Now that Donald Trump is a presidential candidate, can he also be a television host?
The short answer is no.
Trump added his name to the crowded field of candidates for the 2016 Republican presidential nomination on Tuesday morning.
NBC, the broadcaster of Trump's reality show "Celebrity Apprentice," immediately said it would monitor his candidacy and reconsider his role on the show.
"We will re-evaluate Trump's role as host of 'Celebrity Apprentice' should it become necessary, as we are committed to this franchise," the network said in a statement.
If NBC were to televise a new edition of the "Apprentice" while Trump was out on the stump, other candidates could cry foul about the unfair exposure. There are even government "equal time" rules about this issue.
But those rules are unlikely to come into play here.
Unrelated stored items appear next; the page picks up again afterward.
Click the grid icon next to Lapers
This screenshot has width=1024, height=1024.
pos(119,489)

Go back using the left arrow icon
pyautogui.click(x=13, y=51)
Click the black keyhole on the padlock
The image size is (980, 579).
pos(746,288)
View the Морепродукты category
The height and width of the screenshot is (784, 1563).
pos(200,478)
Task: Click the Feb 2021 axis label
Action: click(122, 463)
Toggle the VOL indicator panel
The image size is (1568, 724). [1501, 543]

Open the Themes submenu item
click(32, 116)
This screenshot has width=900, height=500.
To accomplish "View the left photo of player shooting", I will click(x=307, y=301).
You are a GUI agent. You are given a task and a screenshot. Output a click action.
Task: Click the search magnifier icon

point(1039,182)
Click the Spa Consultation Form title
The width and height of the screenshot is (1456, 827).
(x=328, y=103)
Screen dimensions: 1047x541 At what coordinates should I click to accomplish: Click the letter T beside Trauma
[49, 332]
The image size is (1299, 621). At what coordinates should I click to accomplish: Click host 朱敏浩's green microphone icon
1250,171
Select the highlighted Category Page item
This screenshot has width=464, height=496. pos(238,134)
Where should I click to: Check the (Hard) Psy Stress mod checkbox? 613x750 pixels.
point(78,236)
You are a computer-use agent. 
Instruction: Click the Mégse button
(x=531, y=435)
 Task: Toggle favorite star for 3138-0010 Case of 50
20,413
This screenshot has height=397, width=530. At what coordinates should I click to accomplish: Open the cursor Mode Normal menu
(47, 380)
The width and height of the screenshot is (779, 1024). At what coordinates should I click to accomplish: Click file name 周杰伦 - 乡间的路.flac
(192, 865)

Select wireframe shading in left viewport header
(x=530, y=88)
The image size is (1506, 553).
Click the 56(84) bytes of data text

No new season of "The Apprentice" is currently scheduled to air, so the network doesn't have to take any immediate action about Trump.
Trump has also been taken off as a contributor on Fox News' "Fox and Friends."
The weekly segment involving the business magnate has ended "effective immediately" in light of his announcement, according to the Hollywood Reporter.
Back in February, NBC announced that it had renewed the show for a 15th season. But production has not even started yet.
So while the network would like to tape a new season and air it sometime during the 2015-16 TV season -- which starts in September -- any new season is far away.
An NBC spokeswoman declined to say when production is supposed to start. But it's very possible that Trump will no longer be a presidential candidate by then.
That's why the network is taking a wait-and-see approach.
NBC uses "The Apprentice" to plug holes in its prime time schedule. That's why more than a year passed between the taping of the 14th season and its premiere in January of this year.
Trump is one of the most recognizable businessmen in the country (along with one of the most scrutinized), and that fame has grown over the years thanks in part to the reality show.
Trump is not the only Republican candidate that had to address a TV show in order to run for president.
Mike Huckabee ended his weekend Fox News broadcast in January.
"I won't make a decision about running until late in the spring of 2015, but the continued chatter has put Fox News into a position that is not fair to them," Huckabee wrote in a letter to supporters at the time.